Sanjay in an accomplished leader across three different stages of his business career. Currently, he is a venture investor with a demonstrated track record of sourcing, selecting, and adding operational value to numerous early and mid-stage companies. Before that, he was CEO of GlobalFoundries, CEO of Motorola Mobility, Co-CEO of Motorola, and President and COO of Qualcomm. Prior to that, he was a successful product and engineering leader, developing four generations of wireless computing platforms with 25 patents and over $15B of products shipped. In parallel to the three stages, his venture experience started in 2001, when he founded the Qualcomm Technology and Venture Group, the predecessor to the current Qualcomm Ventures.
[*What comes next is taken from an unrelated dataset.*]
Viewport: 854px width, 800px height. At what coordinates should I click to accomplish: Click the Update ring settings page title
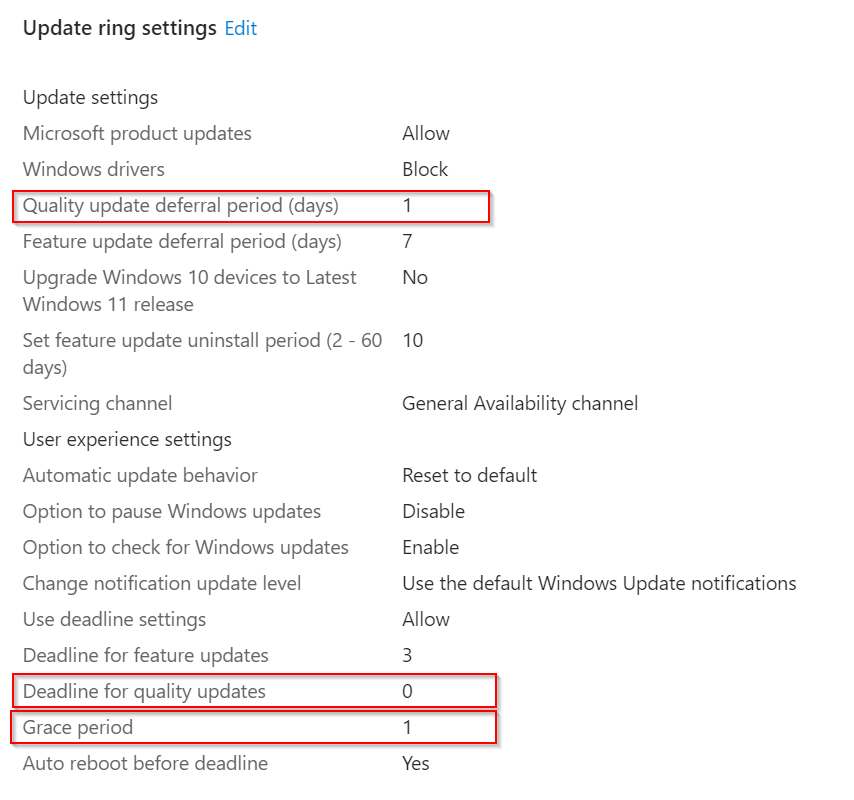[x=110, y=28]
At that time, PayPal with a 30x return, was the most notable investment in the portfolio. He led the investment committee at Motorola Ventures and founded GlobalFoundries Ventures. Over the years, he has been responsible for numerous investments, spanning hardware, software, and integrated systems for mobile, cloud and AI. As a hands-on current investor or board member/chair at more than 28 companies through a joint Family Office and he is tracking to a ~3x cash-on-cash return across the portfolio.
In his CEO roles across three iconic companies over 15 years, Sanjay had a consistent track record of delivering value for shareholders, employees and communities. He has demonstrated a combination of business acumen and broad technology leadership. He has made industry and company shaping strategic bets at each of the three companies to create and scale platform-based ecosystems (e.g., mobile/AI systems) to deliver value. For example, in his roles as Co-CEO of Motorola, and as CEO and Chairman of Motorola Mobility Inc., he increased the value of Motorola Mobility Inc. from a net value of approximately negative $6.7B to a sale of $13.4B to Google (over $20B in value gain). Faced with a weak and unfocused portfolio, he made a pioneering bet to adopt a single hardware and software platform (Android) to instigate an ecosystem to unlock value, turning Android into a viable competitor to Apple’s iOS. Similarly, at GlobalFoundries, in light of a massive scale disadvantage with respect to TSMC, Sanjay set a technical and business direction for differentiation rather than head-to-head confrontations at large customers. He made bold technology (FDSOI) and global partnership bets that became the backbone for GlobalFoundries growth and value creation in the past 5 years. Sanjay joined Qualcomm as a senior engineer, 22nd employee and moved up to head the Qualcomm Technology and Ventures group (QT&V). He was able to attract $8 from VCs for every $1 invested by QT&V into its portfolio companies. Subsequently, he became President and led the first integrated application processor solution and built hardware and software platform-based ecosystems.
Sanjay was awarded Best Turnaround CEO of All Time by Fierce Wireless in 2011. He was elected a member of the National Academy of Engineering for leadership in the design and development of technology. He has a DSc (Hon) and a PhD in Digital Signal Processing (EEE) from the University of Strathclyde, and a BS in Engineering (EEE) from the University of Liverpool.
He has been on several boards of startups and a public company (Cerence Inc., where he was the chair of the audit committee). Sanjay is also a Board of Trustee at the Salk Institute for Biological Studies, which is one of the world’s preeminent basic research institutions founded in 1960 by polio vaccine pioneer Jonas Salk, M.D., where internationally renowned faculty have been recognized with numerous honors, including Nobel Prizes and memberships in the National Academy of Sciences.